Social Science Research Council Research AMP Mediawell
Citation

“Your Personal Information is Being Requested”: Ancestry Testing, Stunt Coding, and Synthetic DNA

Author:
Browne, Simone
Publication:
Media Fields Journal
Year:
2016

In July 2015, an app posted to the repository hosting service GitHub claimed to use genetic data culled from the ancestry testing company 23andMe to potentially limit a user’s access to particular segments of the Internet. Called Genetic Access Control, this app utilized the “open” nature of 23andMe’s application programming interface (API) to generate a third-party authentication application that the developer promised could restrict access to certain websites “based on traits including sex, ancestry, disease susceptability [sic], and arbitrary characteristics associated with single-nucleotide polymorphisms (SNPs) in a person’s genotype.”[1] This app would enable websites to request access to a user’s 23andMe profile for verification purposes upon login. Once permission to share the data with this third-party app was approved, the app would then allow or disallow the user access to the site. Or, as the app developer put it in a list of possible uses, the app could create “‘safe spaces’ online where frequently attacked and trolled victim groups can congregate, such as a female-only community” and “[g]roups defined by ethnic background, e.g. Black Panthers or NAACP members.”[2] Posted to GitHub under the username “offensive-computing,” this anonymous developer also suggested that “[e]thnoreligious sects” that “wish to limit membership, e.g. Hasidic Jewish groups restricting access to Ashkenazi or Sephardic maternal haplogroups with the ‘Cohen’ gene” might employ the application.[3] Within days of Genetic Access Control’s appearance on GitHub, 23andMe restricted the app’s access to its APIs. It cited non-compliance with 23andMe’s Terms of Service agreement, which forbids the use of its APIs in applications that promote “hate materials.

(Stored dataset entries)
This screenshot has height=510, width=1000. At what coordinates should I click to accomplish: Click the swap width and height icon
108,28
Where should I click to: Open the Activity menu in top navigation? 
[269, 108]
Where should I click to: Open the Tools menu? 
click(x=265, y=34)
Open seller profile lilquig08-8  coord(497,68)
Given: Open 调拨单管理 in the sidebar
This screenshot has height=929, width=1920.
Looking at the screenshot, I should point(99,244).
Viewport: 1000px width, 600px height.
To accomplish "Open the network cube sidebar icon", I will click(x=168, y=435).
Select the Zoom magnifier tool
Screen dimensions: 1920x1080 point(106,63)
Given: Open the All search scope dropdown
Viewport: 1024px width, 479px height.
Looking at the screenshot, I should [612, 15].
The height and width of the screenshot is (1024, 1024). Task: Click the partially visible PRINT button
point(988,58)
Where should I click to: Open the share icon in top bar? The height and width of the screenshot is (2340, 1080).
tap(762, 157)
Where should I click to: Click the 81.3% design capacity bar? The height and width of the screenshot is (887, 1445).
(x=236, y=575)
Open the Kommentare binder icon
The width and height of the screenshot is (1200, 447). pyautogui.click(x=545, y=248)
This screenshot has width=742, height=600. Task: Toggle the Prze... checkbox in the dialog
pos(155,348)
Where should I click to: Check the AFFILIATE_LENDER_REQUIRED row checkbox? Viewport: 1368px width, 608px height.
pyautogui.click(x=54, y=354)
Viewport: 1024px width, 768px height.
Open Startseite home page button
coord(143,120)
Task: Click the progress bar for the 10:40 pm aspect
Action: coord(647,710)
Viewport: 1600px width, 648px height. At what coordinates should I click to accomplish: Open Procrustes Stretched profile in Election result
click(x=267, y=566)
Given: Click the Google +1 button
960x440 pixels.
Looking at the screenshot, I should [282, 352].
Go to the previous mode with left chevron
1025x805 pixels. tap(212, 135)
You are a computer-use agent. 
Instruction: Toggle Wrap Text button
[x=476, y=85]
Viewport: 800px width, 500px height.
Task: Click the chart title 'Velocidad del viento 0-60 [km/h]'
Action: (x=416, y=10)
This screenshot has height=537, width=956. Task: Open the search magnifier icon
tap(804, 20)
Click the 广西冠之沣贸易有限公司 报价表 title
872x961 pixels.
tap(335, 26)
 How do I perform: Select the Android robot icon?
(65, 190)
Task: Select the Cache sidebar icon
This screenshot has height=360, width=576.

■ Your assignment
Answer these questions using the passage about the Genetic Access Control app.
(a) What journal published the piece?
(b) What username did the developer post the app under on GitHub?
(c) What reason did 23andMe give for restricting the app's access to its APIs?
The entries were taken from a separate source and are unrelated to the text.

■ Response to the task
(a) Media Fields Journal
(b) "offensive-computing"
(c) Non-compliance with 23andMe's Terms of Service agreement, which forbids using its APIs in applications that promote "hate materials."